Microsoft, which has recently issued its latest patches for Windows, has also disclosed an unpatched critical vulnerability in the Microsoft Server Message Block 3.1.1 (SMBv3) protocol.
The vulnerability affects ARM64, 32- and 64-bit editions of Windows 10 versions 1903 and 1909, as well as Windows Server versions 1903 and 1909.
According to a Microsoft security advisory, the company is aware of a remote code execution vulnerability in the way that the Microsoft Server Message Block 3.1.1 (SMBv3) protocol handles certain requests.
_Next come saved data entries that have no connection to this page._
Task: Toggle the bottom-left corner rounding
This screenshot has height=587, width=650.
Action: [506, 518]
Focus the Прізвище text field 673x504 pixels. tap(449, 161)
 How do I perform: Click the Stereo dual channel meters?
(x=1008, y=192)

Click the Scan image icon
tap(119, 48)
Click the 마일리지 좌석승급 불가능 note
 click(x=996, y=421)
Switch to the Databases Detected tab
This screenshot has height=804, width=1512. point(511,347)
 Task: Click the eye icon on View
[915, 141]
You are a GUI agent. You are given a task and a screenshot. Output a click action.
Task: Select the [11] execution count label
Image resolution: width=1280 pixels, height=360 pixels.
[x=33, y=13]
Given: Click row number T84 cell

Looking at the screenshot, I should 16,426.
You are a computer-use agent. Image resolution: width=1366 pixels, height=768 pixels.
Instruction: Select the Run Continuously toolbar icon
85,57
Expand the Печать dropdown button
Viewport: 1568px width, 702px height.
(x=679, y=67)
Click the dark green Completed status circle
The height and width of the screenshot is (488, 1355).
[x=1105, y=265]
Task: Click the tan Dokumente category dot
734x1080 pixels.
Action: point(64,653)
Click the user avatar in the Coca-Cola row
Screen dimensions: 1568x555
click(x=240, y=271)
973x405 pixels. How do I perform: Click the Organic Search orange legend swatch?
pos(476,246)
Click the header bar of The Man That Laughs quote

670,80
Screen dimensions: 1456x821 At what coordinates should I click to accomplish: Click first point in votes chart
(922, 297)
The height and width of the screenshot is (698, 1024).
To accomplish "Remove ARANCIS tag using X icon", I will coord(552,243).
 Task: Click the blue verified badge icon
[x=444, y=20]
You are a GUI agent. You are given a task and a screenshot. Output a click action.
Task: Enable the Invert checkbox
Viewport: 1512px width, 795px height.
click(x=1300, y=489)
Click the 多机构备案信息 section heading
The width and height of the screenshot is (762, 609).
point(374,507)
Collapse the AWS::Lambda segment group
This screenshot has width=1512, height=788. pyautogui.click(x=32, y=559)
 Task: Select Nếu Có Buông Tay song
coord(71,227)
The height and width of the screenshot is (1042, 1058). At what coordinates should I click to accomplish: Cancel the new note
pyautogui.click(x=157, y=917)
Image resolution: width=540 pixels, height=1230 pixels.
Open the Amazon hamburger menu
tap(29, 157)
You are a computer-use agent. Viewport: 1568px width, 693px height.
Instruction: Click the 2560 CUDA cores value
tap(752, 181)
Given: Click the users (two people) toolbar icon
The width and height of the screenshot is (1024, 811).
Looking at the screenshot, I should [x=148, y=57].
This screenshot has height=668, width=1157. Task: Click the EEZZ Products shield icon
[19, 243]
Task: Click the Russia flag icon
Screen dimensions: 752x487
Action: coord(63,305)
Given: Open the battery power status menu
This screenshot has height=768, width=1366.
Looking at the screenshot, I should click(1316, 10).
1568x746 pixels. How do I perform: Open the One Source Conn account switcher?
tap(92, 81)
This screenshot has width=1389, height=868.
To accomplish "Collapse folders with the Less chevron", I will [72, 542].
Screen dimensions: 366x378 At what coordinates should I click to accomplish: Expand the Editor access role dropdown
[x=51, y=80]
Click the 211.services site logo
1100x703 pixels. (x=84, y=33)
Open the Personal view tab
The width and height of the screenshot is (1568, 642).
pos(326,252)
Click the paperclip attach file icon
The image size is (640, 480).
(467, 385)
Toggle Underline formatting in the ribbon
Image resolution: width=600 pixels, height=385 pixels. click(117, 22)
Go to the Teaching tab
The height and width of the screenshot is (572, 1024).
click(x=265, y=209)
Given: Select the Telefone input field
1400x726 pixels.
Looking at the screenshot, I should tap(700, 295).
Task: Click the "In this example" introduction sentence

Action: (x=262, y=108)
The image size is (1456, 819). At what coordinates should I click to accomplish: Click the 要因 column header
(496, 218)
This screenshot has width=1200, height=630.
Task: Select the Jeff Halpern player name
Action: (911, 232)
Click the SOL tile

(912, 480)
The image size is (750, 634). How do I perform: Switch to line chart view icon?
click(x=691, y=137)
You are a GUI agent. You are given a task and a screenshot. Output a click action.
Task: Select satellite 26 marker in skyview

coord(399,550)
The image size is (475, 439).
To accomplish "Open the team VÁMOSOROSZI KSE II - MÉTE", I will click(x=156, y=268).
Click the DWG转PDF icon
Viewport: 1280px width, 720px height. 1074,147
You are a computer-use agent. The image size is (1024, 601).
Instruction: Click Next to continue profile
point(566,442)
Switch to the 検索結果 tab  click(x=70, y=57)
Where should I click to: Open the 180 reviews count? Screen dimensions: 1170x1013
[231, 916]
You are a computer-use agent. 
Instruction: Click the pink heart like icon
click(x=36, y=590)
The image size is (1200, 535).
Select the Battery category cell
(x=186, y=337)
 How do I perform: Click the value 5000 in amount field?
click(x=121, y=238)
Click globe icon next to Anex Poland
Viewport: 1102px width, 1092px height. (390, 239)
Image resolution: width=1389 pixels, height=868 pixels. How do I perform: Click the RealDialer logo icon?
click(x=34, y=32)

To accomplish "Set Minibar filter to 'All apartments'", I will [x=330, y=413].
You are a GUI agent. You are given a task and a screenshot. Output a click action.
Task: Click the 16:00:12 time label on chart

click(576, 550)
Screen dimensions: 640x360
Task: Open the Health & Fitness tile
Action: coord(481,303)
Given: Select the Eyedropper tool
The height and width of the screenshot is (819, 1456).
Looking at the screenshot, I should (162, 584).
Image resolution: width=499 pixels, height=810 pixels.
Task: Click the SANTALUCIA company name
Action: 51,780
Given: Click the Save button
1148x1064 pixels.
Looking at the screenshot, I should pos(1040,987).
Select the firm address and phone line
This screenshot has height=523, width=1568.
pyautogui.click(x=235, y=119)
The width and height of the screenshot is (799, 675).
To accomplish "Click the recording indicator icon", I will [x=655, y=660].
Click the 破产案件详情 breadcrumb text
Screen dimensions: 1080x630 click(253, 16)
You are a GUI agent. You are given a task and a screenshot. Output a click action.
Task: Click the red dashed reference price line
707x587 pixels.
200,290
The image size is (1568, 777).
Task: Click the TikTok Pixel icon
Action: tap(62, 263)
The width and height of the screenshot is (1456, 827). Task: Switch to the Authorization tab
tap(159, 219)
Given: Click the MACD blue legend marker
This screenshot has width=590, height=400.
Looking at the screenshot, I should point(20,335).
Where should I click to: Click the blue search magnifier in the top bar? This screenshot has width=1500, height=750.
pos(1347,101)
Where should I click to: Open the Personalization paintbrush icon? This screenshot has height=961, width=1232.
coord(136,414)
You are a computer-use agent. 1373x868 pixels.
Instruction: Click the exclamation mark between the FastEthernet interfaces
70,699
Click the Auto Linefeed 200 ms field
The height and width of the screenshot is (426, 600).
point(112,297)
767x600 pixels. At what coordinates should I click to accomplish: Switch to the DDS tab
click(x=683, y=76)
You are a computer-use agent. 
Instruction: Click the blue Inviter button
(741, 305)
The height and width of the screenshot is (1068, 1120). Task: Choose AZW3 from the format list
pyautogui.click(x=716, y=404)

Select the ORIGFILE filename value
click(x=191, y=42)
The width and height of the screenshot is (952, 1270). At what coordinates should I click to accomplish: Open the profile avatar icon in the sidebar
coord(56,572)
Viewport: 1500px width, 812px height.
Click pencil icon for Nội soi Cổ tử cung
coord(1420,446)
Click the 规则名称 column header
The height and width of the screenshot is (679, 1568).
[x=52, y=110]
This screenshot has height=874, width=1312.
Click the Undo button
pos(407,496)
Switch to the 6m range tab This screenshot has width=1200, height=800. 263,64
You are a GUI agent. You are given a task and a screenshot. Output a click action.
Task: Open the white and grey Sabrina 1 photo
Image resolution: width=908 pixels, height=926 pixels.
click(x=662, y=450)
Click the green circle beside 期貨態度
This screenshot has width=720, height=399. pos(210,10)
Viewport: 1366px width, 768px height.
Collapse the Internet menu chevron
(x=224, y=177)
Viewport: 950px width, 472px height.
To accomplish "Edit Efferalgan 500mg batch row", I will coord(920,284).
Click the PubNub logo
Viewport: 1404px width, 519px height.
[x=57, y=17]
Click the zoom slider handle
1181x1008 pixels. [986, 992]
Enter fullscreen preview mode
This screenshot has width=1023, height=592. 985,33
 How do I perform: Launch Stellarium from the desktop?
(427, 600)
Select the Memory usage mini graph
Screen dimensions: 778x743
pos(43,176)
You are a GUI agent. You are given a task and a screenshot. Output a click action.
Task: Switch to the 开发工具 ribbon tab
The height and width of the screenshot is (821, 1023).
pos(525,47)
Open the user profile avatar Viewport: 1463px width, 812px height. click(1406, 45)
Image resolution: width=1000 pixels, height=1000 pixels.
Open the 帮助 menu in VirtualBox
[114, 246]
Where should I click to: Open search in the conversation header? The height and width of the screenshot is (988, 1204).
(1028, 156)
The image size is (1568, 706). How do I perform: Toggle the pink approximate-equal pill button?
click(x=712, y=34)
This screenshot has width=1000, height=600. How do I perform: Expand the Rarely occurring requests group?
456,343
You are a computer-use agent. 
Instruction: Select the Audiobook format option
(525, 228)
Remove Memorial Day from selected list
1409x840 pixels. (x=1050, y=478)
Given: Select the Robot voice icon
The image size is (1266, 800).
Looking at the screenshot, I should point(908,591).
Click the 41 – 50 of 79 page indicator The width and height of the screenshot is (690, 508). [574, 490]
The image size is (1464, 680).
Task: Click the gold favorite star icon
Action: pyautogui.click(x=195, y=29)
"An attacker who successfully exploited the vulnerability could gain the ability to execute code on the target SMB Server or SMB Client. To exploit the vulnerability against an SMB Server, an unauthenticated attacker could send a specially crafted packet to a targeted SMBv3 Server. To exploit the vulnerability against an SMB Client, an unauthenticated attacker would need to configure a malicious SMBv3 Server and convince a user to connect to it," Microsoft says.
According to cybersecurity firm FortiGuard Labs, the MS.SMB.Server.Compression.Transform.Header.Memory.Corruption is described as "an attack attempt to exploit a Buffer Overflow Vulnerability in Microsoft SMB Servers".
"The vulnerability is due to an error when the vulnerable software handles a maliciously crafted compressed data packet. A remote, unauthenticated attacker can exploit this to execute arbitrary code within the context of the application", the firm says.
Microsoft suggests a workaround that involves disabling SMBv3 compression, although the company points out that while this will block unauthenticated attackers, it does not prevent SMB clients from being exploited. To disable compression, use the following PowerShell command:
Set-ItemProperty -Path "HKLM:\SYSTEM\CurrentControlSet\Services\LanmanServer\Parameters" DisableCompression -Type DWORD -Value 1 -Force
Microsoft also advises people to block TCP port 445 at the enterprise perimeter firewall.